Low-to-moderate income (LMI) black students and graduates accrue on average $7,721 more student debt than their white counterparts, finds a new analysis by researchers in the Center for Social Development (CSD) at Washington University in St. Louis.
“College in America is becoming increasingly unaffordable, and that is especially true for lower- and middle-income black households,” said Michal Grinstein-Weiss, associate director of the CSD, director of the Envolve Center for Health Behavior Change and professor at the Brown School.
Grinstein-Weiss is lead author of the study, “Racial Disparities in Education Debt Burden Among Low- and Moderate-income Households,” published in the journal Children and Youth Services Review.
“Saving for college should be a priority for everyone,” Grinstein-Weiss said. “It’s important to start early with college savings accounts, such as a 529 plan, at birth. In addition, financial aid programs should be designed to effectively target students from black LMI households. And after enrollment, borrowers need more support to stay in school and repay their loans.”
The research establishes racial disparities in education debt among a low-income population and shows that significant disparities in education debt persisted even after LMI black students earned their degree.
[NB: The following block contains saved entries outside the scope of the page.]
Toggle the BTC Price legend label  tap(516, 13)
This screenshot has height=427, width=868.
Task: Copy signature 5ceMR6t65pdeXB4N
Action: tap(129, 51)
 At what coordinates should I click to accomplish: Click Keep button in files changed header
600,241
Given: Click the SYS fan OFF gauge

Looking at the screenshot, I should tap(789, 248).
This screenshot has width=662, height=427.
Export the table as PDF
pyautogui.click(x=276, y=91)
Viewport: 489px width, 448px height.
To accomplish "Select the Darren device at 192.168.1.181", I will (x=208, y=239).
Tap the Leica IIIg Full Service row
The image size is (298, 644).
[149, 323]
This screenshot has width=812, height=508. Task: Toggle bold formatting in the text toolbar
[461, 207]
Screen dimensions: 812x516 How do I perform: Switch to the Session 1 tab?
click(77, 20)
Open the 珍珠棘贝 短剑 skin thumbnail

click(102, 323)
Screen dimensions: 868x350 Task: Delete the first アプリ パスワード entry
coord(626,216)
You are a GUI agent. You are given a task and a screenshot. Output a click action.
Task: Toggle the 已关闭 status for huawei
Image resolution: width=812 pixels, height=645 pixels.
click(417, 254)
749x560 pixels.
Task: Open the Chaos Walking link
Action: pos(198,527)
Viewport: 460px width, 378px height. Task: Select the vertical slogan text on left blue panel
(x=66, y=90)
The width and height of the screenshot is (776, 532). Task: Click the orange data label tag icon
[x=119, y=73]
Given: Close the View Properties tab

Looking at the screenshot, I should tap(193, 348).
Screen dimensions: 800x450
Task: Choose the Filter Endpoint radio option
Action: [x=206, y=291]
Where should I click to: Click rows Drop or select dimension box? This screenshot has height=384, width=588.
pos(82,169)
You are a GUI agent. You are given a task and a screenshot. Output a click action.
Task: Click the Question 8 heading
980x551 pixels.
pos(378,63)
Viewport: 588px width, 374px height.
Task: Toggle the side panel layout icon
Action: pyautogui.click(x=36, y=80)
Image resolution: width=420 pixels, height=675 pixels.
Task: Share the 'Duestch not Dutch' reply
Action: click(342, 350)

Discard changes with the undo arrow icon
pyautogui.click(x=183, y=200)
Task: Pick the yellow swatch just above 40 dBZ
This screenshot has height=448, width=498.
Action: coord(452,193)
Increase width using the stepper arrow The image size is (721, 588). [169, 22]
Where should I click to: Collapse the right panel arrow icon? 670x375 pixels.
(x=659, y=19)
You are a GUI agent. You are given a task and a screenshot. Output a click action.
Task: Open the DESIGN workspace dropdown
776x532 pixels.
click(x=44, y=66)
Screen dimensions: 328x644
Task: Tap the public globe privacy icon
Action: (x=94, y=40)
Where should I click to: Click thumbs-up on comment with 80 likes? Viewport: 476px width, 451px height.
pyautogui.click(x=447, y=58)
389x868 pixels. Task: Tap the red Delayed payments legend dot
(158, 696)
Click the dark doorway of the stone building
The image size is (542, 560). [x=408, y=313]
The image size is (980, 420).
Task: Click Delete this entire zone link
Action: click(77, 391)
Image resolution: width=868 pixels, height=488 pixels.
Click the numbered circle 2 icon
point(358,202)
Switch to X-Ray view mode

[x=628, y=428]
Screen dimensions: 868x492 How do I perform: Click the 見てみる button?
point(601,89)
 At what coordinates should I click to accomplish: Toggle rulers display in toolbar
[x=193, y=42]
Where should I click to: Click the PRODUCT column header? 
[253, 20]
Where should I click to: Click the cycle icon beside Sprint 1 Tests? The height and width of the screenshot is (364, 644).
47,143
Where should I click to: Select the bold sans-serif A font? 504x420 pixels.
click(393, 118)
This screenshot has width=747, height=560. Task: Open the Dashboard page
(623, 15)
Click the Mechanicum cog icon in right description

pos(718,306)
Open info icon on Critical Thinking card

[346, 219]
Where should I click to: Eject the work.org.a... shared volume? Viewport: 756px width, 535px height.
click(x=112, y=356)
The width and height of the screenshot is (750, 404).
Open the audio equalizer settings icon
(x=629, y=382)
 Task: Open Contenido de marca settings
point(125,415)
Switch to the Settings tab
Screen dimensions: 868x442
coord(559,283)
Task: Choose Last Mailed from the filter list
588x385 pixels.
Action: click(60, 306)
Even after controlling for factors such as income, education and household assets among LMI borrowers, differences in indebtedness between black and white borrowers were persistent.
“Pursuing higher education to earn a college degree remains a strong predictor of upward mobility and wage growth over a lifetime,” the study said. “Yet as LMI students borrow for college and weigh expected returns, the risk of excessive debt accumulation remains high for black students, particularly those from households making $31,000 or less.”
Among all U.S. college graduates who earned a four-year degree in 2012, 63 percent of whites and 81 percent of blacks borrowed to pay for their degrees.
“One of the strongest predictors of college achievement and affordability is the availability of liquid assets like college savings accounts,” said Grinstein-Weiss, who is the principal investigator of the Refund to Savings initiative, the largest saving experiment conducted in the United States to date in terms of sample size.
“When a student has access to liquidity, they have less reason to borrow to pay for college,” she said. “So, even though the borrowers in our sample are all from LMI households, there may still be other differences in assets between white and black families that cause black students to rely more on loans.
“Second, many low-income and minority college-goers, especially black students, are overrepresented at for-profit institutions, which are consistently more expensive than traditional nonprofit institutions and offer very little need-based forms of aid.
“Finally, the longstanding history of racial disparities in access to quality education or mainstream credit vehicles can play a role.”
Co-authors on the study are Dana Perantie, project manager at the CSD; Samuel Taylor, project manager at the CSD and the Envolve Center; Shenyang Guo, the Frank J. Bruno Distinguished Professor of Social Work Research and assistant vice chancellor for international affairs-China; and Ramesh Raghavan, professor and associate dean for research at the School of Social Work at Rutgers University.